The central bank’s decision is rooted in concerns about the lack of consistency and transparency in the application of penal interest by different banks. While the primary objective of penal interest is to enforce credit discipline, the RBI observed a wide disparity in the approach of various banks, often leading to customer complaints about unfair practices.

No Impact on Interest Compounding

It’s essential to understand that the prohibition of penal interest accumulation doesn’t affect the regular process of interest compounding within loan accounts. The RBI’s directive aims to address the issue of unfair charges rather than disrupt the legitimate interest calculation mechanisms.

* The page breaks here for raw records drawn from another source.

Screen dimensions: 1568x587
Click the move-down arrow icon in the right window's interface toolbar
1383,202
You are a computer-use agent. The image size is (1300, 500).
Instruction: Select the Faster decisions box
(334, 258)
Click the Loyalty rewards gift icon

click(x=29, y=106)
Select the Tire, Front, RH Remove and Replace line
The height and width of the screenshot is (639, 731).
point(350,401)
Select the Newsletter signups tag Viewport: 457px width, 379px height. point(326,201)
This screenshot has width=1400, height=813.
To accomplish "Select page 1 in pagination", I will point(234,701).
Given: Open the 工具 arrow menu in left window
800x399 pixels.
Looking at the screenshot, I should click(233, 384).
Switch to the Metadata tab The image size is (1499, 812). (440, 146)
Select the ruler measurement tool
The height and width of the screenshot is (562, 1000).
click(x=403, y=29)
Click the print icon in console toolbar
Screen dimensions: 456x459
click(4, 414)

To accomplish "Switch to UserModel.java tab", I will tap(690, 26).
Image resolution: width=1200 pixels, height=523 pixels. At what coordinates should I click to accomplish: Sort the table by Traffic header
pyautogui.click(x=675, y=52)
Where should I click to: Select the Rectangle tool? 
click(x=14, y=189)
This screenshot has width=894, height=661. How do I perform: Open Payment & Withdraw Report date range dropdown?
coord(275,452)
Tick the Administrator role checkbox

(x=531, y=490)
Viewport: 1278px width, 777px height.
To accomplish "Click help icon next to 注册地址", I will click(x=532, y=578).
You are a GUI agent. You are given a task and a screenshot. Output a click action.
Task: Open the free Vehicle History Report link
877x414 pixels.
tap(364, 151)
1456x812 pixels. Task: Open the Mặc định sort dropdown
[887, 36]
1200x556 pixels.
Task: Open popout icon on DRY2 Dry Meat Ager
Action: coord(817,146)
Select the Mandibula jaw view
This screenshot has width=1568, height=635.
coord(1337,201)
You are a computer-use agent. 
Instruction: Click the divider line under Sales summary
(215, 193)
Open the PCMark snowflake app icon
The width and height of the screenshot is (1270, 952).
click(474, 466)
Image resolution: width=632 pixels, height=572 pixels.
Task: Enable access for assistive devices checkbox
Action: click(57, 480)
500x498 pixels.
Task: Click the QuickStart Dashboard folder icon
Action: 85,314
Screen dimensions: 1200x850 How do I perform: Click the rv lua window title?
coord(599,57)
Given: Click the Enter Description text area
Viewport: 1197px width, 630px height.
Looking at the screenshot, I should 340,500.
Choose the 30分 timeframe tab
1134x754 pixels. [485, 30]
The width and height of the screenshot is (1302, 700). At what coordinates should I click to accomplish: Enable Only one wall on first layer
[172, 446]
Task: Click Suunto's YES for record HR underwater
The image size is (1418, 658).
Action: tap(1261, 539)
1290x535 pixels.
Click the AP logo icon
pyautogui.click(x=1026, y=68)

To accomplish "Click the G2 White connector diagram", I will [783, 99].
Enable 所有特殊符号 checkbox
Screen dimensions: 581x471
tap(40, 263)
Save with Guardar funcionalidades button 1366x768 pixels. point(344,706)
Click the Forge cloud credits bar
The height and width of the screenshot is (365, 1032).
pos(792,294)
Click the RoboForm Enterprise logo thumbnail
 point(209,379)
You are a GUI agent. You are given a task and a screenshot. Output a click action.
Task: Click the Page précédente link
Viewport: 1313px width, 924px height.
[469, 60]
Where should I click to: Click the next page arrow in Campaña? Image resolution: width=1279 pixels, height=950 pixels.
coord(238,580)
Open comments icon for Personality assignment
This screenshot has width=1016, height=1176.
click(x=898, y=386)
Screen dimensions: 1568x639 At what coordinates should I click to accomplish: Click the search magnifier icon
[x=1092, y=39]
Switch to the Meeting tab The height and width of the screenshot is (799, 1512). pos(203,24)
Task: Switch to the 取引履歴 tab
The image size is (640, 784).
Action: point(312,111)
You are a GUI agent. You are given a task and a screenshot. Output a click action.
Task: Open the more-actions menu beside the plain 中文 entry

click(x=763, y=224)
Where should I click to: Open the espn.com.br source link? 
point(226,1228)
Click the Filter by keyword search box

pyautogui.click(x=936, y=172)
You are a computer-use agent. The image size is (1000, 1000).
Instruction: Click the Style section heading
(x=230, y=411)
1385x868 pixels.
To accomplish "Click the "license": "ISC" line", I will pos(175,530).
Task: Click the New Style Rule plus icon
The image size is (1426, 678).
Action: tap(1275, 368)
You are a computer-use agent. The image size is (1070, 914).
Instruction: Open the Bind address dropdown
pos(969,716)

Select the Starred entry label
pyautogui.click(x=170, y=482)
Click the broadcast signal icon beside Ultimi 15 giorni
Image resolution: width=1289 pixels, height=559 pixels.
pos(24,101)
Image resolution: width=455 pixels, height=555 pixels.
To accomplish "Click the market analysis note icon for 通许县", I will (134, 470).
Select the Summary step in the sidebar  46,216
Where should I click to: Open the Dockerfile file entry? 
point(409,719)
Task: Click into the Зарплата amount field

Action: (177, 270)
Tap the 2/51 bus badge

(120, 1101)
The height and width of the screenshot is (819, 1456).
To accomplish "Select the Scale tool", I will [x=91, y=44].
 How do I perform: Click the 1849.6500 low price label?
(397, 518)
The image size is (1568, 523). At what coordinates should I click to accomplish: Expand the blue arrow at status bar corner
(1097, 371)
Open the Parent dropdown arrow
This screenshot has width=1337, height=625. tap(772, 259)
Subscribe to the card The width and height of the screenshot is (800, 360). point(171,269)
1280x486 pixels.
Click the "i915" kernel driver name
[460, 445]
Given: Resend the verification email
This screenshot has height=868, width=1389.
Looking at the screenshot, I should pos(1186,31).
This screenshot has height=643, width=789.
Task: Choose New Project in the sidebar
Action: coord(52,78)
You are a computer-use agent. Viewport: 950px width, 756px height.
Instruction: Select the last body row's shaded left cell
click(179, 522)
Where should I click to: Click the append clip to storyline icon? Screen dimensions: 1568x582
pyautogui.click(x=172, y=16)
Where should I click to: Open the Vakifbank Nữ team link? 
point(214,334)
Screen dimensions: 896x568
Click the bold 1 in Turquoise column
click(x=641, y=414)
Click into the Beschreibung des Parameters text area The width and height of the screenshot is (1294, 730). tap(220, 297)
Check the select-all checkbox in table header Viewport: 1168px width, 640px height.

Guidelines for Implementation

The RBI’s circular outlines several key guidelines that banks must adhere to:

  • Shift to Penal Charges: Banks are required to reclassify penal interest as ‘penal charges,’ emphasizing a shift from punitive interest rates to reasonable charges.
  • Avoid Revenue Generation: The RBI strictly forbids banks from exploiting penal charges to increase their revenue beyond the agreed-upon interest rates. This change aims to ensure that charges are genuinely reflective of the costs incurred due to non-compliance.
  • Transparency and Adherence: The regulatory authority emphasizes the need for complete transparency. Banks must avoid introducing any additional elements into the interest rate structure and adhere to the guidelines’ explicit wording and underlying principles.

Scope of Application

The RBI’s directive encompasses a broad range of financial entities, including commercial banks, small finance banks (excluding payment banks), NBFCs (Non-Banking Financial Companies), Housing Finance Companies, and other institutions like SIDBI and EXIM banks. However, it’s important to note that the instructions do not apply to specific categories such as credit cards, external commercial borrowings, trade credits, and structured obligations. These categories have tailored directions in accordance with their unique characteristics.

Conclusion

The RBI’s latest move reflects a progressive shift towards fair lending practices and customer-centric policies in the banking sector. By banning penal interest and promoting reasonable charges, the central bank aims to create a more transparent and equitable lending environment. This directive is poised to bring about positive changes and establish a new era of responsible lending in India’s financial landscape.